Aim of the exercise: Every line of the records below that holds the word "computer" belongs in the answer.

Source material:

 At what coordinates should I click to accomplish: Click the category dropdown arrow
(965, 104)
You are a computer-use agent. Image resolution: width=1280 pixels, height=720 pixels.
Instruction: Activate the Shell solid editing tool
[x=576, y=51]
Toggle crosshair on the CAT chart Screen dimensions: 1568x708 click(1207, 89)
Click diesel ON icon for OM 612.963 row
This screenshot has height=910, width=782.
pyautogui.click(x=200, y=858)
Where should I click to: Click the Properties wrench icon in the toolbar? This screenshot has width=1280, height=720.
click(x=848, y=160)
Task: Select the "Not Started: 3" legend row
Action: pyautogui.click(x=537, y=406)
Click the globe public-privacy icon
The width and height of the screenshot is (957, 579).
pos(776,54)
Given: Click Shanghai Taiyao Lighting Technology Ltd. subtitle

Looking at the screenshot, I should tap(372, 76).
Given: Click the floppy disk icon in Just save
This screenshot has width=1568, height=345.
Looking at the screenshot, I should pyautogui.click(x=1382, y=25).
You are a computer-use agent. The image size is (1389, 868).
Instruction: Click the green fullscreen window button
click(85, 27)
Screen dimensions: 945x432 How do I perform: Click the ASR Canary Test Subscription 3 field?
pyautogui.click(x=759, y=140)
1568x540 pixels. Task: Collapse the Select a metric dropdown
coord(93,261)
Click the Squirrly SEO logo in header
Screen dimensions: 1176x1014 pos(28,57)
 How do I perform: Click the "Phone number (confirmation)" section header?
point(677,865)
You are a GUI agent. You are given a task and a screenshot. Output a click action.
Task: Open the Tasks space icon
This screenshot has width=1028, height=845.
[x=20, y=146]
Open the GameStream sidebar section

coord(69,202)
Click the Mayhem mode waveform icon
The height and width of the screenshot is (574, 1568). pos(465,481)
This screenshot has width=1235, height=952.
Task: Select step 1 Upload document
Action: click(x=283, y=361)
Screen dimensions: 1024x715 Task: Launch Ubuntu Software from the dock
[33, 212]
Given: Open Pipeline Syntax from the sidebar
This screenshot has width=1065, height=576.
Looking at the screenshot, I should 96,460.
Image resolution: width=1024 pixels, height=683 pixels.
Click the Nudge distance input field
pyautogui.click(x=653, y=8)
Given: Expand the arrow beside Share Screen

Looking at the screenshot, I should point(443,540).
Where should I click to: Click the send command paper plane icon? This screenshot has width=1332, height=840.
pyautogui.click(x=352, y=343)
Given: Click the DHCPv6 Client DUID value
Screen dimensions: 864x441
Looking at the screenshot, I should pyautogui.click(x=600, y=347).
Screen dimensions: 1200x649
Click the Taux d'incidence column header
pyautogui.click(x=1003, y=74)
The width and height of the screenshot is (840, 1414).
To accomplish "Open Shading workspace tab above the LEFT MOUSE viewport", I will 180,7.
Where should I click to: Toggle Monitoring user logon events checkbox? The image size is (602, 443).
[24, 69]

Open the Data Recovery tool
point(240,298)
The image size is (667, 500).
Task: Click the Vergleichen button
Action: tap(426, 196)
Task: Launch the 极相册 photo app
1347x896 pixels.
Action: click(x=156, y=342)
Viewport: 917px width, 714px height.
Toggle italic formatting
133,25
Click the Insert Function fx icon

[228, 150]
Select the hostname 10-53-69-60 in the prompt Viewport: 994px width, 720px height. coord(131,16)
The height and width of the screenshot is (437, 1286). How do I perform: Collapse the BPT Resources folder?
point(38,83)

Exercise response:
You are a computer-use agent. Image resolution: width=1280 pixels, height=720 pixels.
You are a computer-use agent. The image size is (1389, 868).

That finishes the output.